— Task item —
Without any pictures, reproduce exactly the lines running from the line containing "The width and" through the end of the entries.

◆ ◆ ◆ ◆ ◆ ◆ ◆

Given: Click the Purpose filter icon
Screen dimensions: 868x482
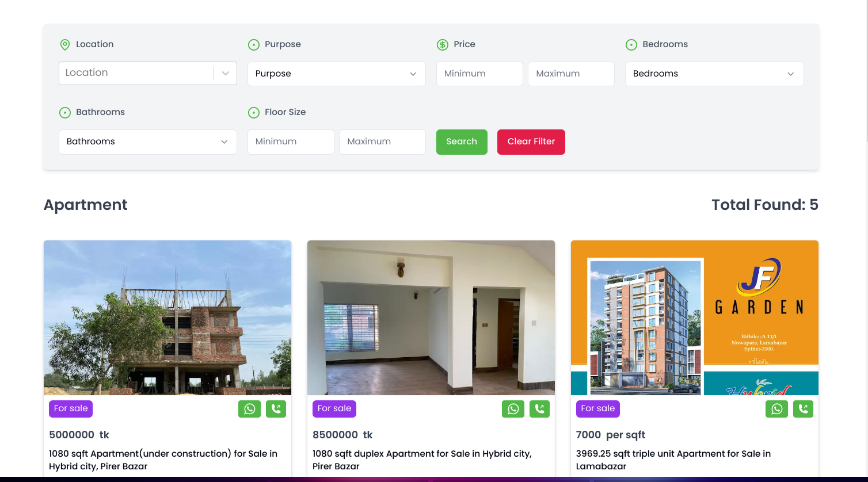Looking at the screenshot, I should tap(253, 44).
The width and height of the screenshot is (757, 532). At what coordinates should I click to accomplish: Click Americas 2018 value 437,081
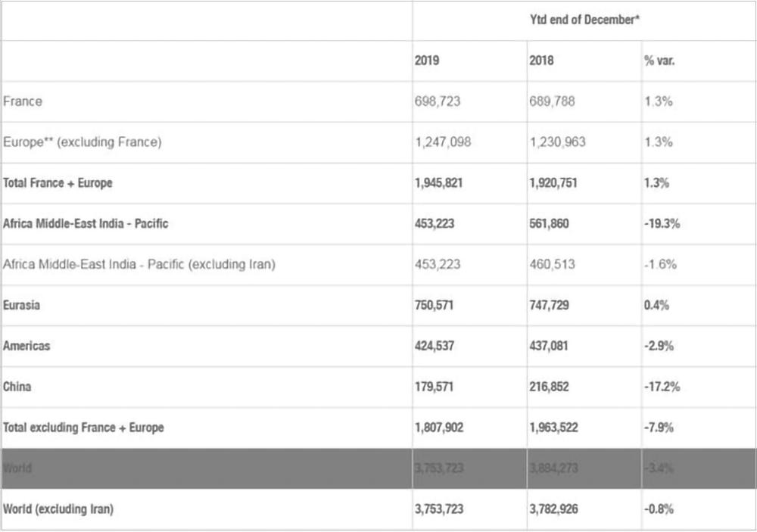point(549,347)
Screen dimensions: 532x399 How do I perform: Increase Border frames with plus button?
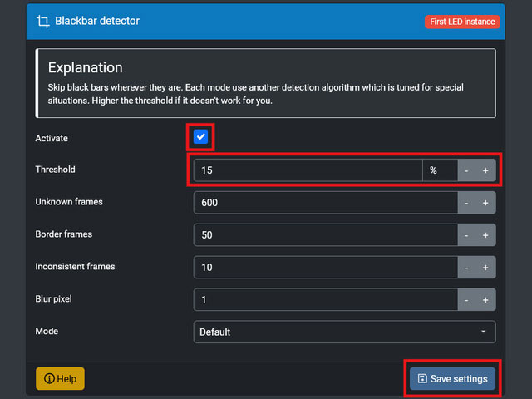point(485,235)
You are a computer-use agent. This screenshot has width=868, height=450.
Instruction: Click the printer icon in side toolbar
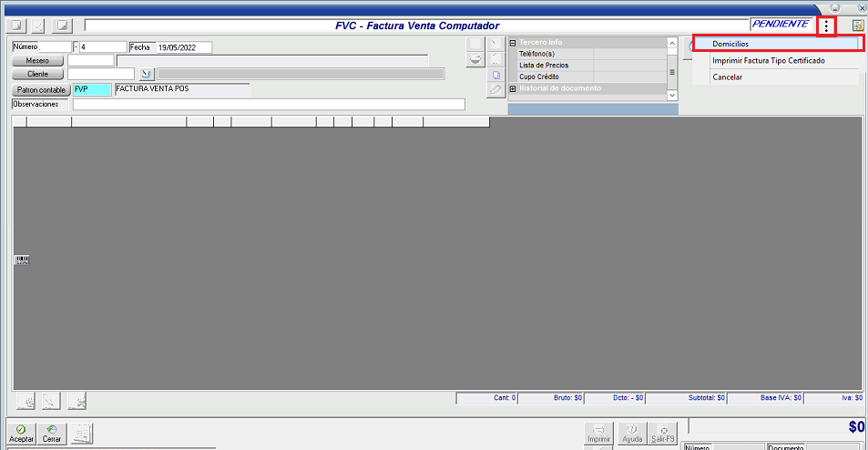475,59

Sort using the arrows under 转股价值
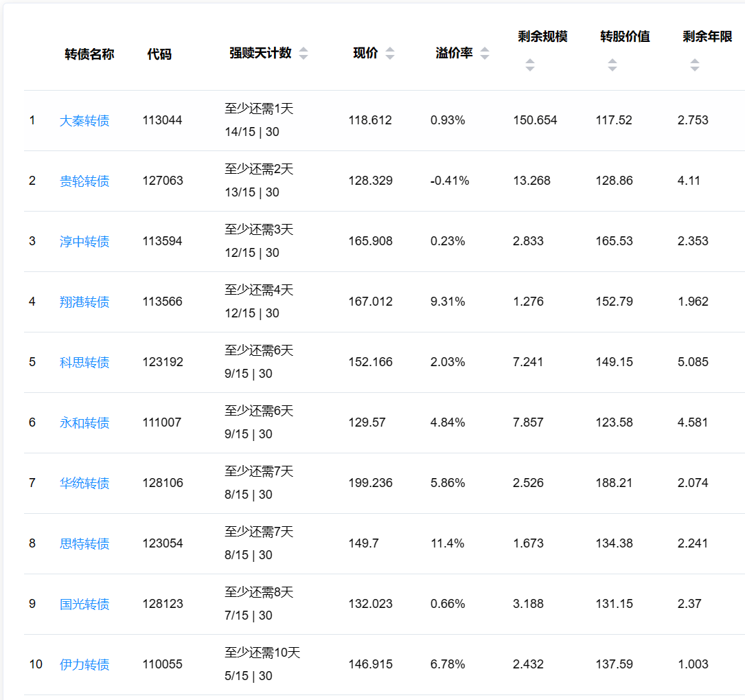coord(612,65)
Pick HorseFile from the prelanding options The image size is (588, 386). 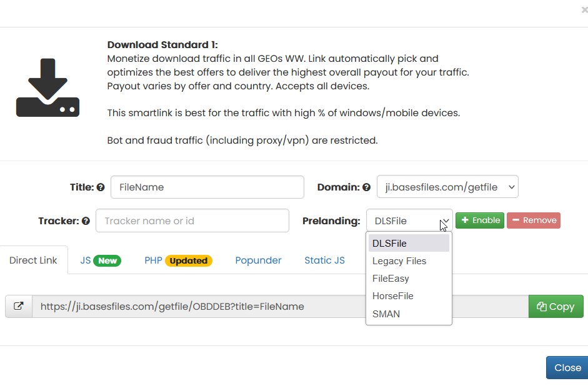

◆ ◆ ◆ ◆ ◆ ◆ ◆

— Exercise result —
The width and height of the screenshot is (757, 532). At what coordinates should I click to accomplish: Click Americas 2018 value 437,081
point(549,347)
Screen dimensions: 532x399 How do I perform: Increase Border frames with plus button?
point(485,235)
You are a computer-use agent. This screenshot has width=868, height=450.
Instruction: Click the printer icon in side toolbar
475,59

Sort using the arrows under 转股价值
coord(612,65)
Pick HorseFile from the prelanding options The image size is (588, 386). 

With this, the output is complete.